Pela melhoria das condições sanitárias e maior acesso ao diagnóstico e tratamento, a esquistossomose teve sua taxa de mortalidade reduzida em 50 % no Nordeste, onde tem maior relevância, entre 1989 e 1999, passando de 1,2 por 100 mil habitantes para 0,6 por 100 mil.
Em relação à leishmaniose visceral, que vem apresentando expansão geográfica, pelo desmatamento e migrações, entre outros fatores, obtivemos uma redução de 33,8% no número de casos no ano de 2001 (2.754), em comparação com 2000 (4.157), e reduzimos o número de óbitos de 151 para 93 nesse mesmo período.

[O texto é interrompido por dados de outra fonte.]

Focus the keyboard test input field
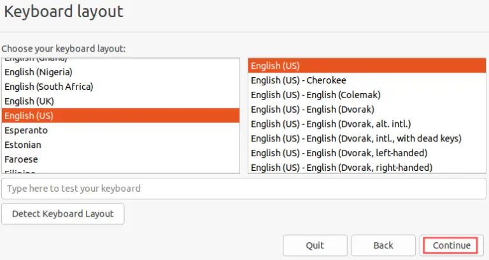Image resolution: width=489 pixels, height=260 pixels. coord(244,189)
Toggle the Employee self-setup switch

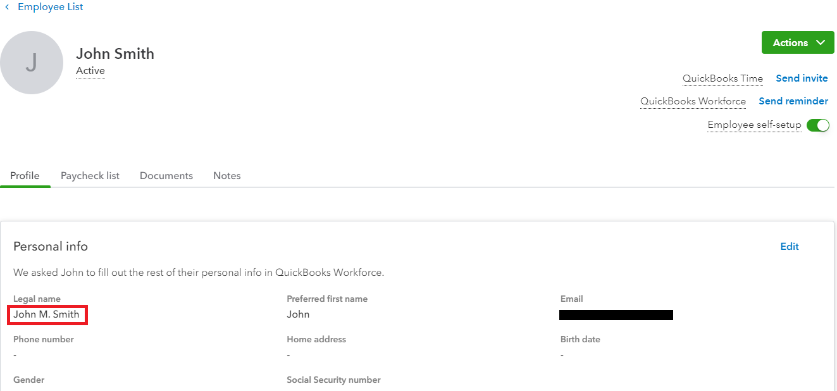(x=817, y=125)
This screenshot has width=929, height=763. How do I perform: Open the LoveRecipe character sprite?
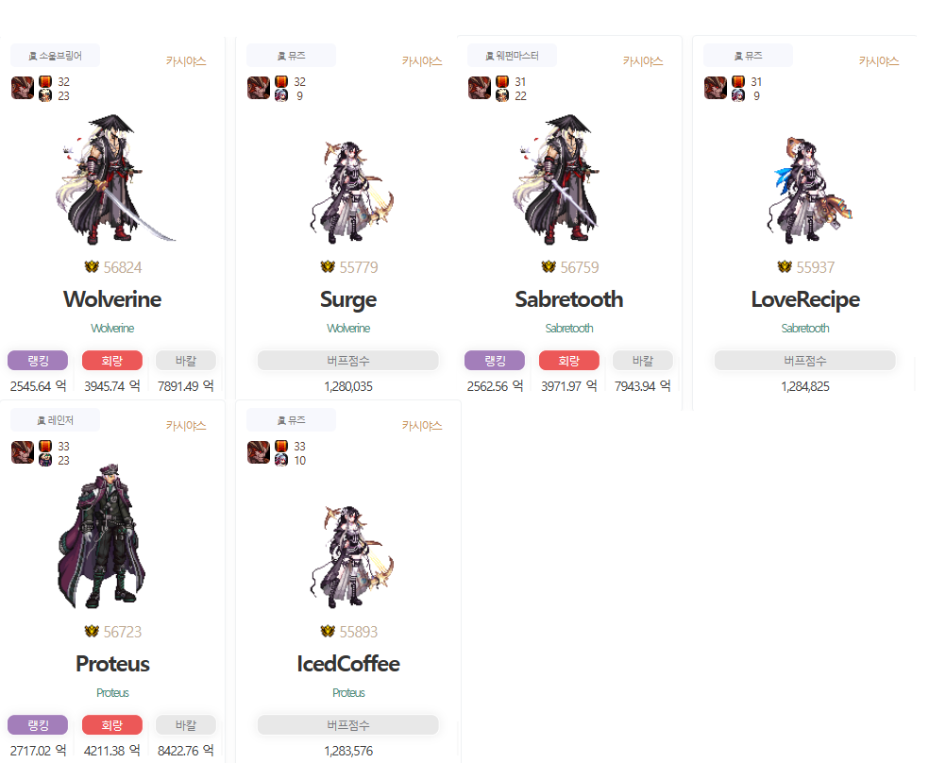coord(809,190)
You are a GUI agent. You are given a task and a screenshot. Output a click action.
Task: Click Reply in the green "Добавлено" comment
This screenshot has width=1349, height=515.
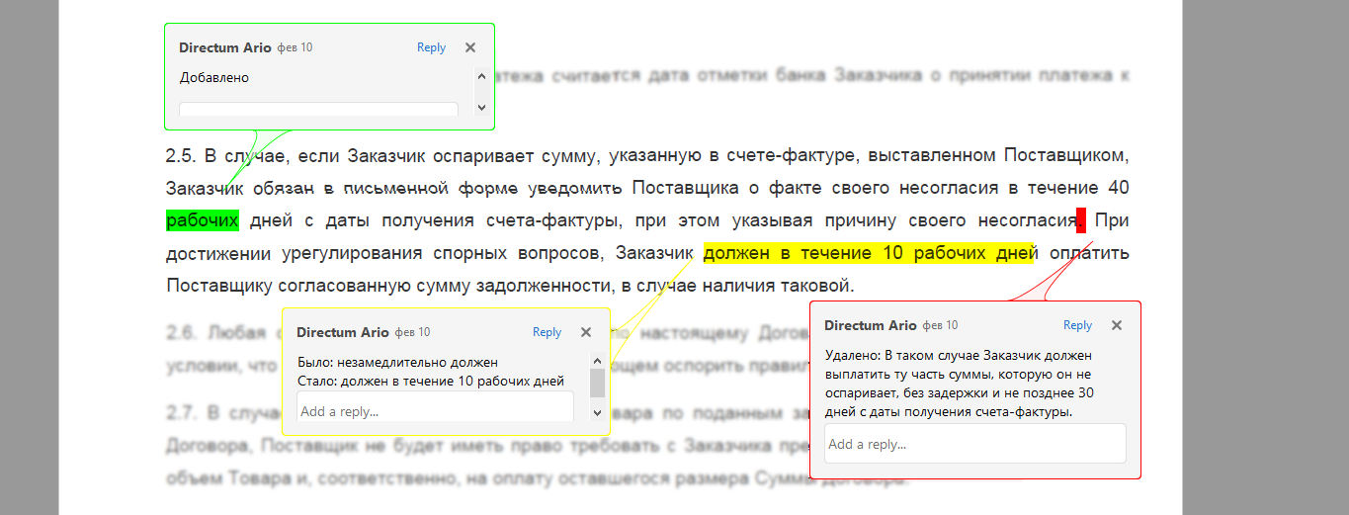pos(431,47)
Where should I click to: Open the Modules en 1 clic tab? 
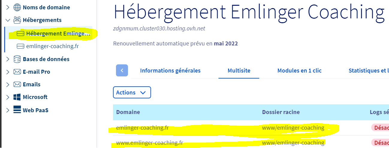coord(299,71)
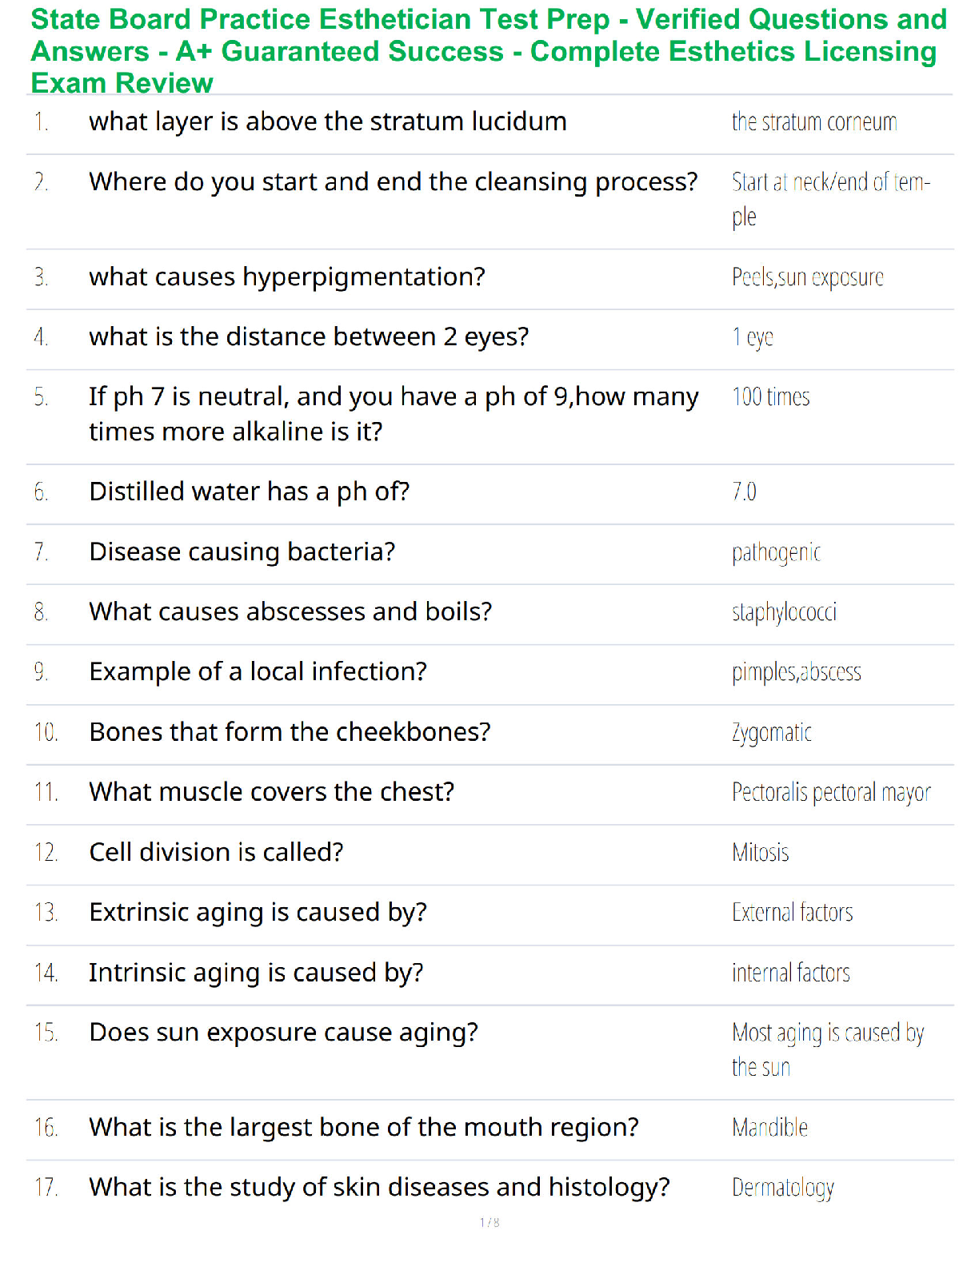Image resolution: width=979 pixels, height=1266 pixels.
Task: Click the '100 times' answer
Action: pyautogui.click(x=771, y=396)
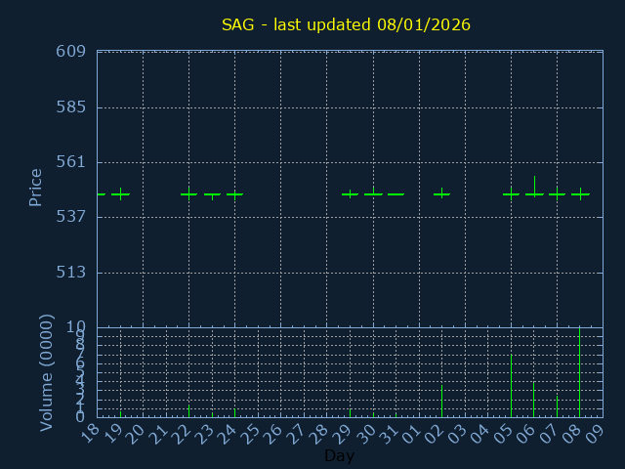This screenshot has width=625, height=469.
Task: Click the price candle for day 30
Action: pyautogui.click(x=373, y=192)
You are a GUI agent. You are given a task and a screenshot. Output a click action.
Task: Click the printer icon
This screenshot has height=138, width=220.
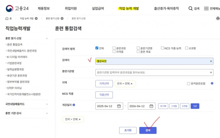[x=218, y=18]
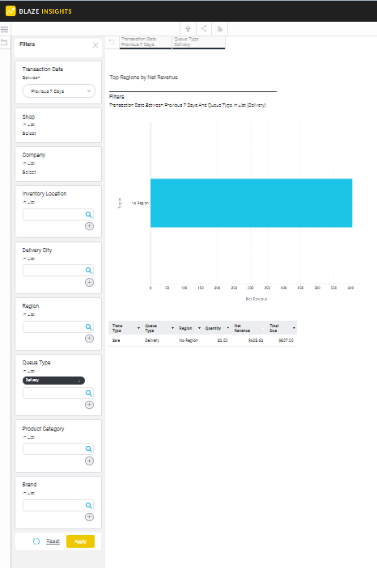Image resolution: width=377 pixels, height=568 pixels.
Task: Click the undo arrow beside filter chips
Action: (112, 42)
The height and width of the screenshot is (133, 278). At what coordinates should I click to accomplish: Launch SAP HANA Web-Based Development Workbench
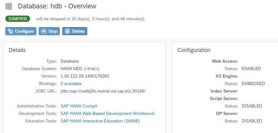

Existe um esforço governamental nunca feito anteriormente para a prevenção e o controle de doenças


Diferentemente do que pensa o autor do artigo, as evidências não apontam para surgimento de epidemias de febre amarela. Vacinamos, nos últimos quatro anos, mais de 60 milhões de pessoas. Em 2002 registramos a ocorrência de apenas sete casos da febre amarela silvestre, que não é erradicável, e nenhum surto. A febre amarela urbana está erradicada no Brasil desde 1942.
Nos últimos anos, o governo federal tem investido cada vez mais no combate à dengue. De 1996 até agora, os recursos federais destinados às ações de combate à dengue totalizam cerca de R$ 2,5 bilhões. Em 2002, será batido o recorde de recursos aplicados no combate à doença. A previsão é chegarmos ao final do ano com R$ 668,7 milhões aplicados no combate à dengue. Neste mês serão anunciadas medidas para evitar a ocorrência de grande número de casos da doença no próximo verão, período de maior reprodução e proliferação do mosquito que transmite a dengue.
Há outras vitórias importantes, como contra o sarampo, doença responsável por cerca de 900 mil mortes anuais de crianças em todo o mundo. O último registro de caso no Brasil ocorreu em novembro de 2000, evidenciando a interrupção da circulação do vírus selvagem da doença no país. Portanto estamos a caminho da erradicação do sarampo.
Outras doenças imunopreveníveis também tiveram redução no Brasil, por intermédio das ações da Funasa (Fundação Nacional de Saúde). A coqueluche, por exemplo, que acometeu 5.388 crianças no ano de 1993, teve 1.177 registros em 1999 e, em 2001, foram 445 casos - uma redução de 62% em relação ao ano anterior. A difteria, que teve registro de 4.646 casos em 1980, foi reduzida para 19 casos em 2001; o tétano acidental, que na década de 90 vitimou, em média, 1.087 pessoas por ano, caiu para 525 casos, em 2000, e 366, em 2001.
Em relação ao saneamento, registramos que apenas no biênio 2001/2002, com o Projeto Alvorada, o governo federal, por intermédio da Funasa, está aplicando R$ 2,7 bilhões em ações de construção e ampliação de sistemas de abastecimento de água, de esgotos e de melhorias sanitárias. Esses recursos são destinados a municípios das áreas de risco de esquistossomose, cólera e outras doenças diarréicas, bem como de alta taxa de mortalidade infantil.
Os resultados aqui apresentados só foram possíveis porque existe um esforço governamental nunca feito anteriormente, em nosso país, para a prevenção e o controle de doenças, exatamente ao contrário do que afirma o dr. Caio Rosenthal.
Como pode ser observado, apesar de grandes desafios ainda existentes, a saúde tem andado para a frente. O que, infelizmente, ainda anda para trás no Brasil são "análises" embasadas por preconceitos e posições políticas, que ignoram completa e deliberadamente todos os dados e as evidências técnicas, não servindo sequer como uma crítica fundamentada que possa ajudar a aperfeiçoar as ações de saúde.


Mauro Ricardo Machado Costa, 40, administrador de empresas, é presidente da Funasa. Jarbas Barbosa da Silva Jr., 45, médico epidemiologista, é diretor do Centro Nacional de Epidemiologia, da Funasa.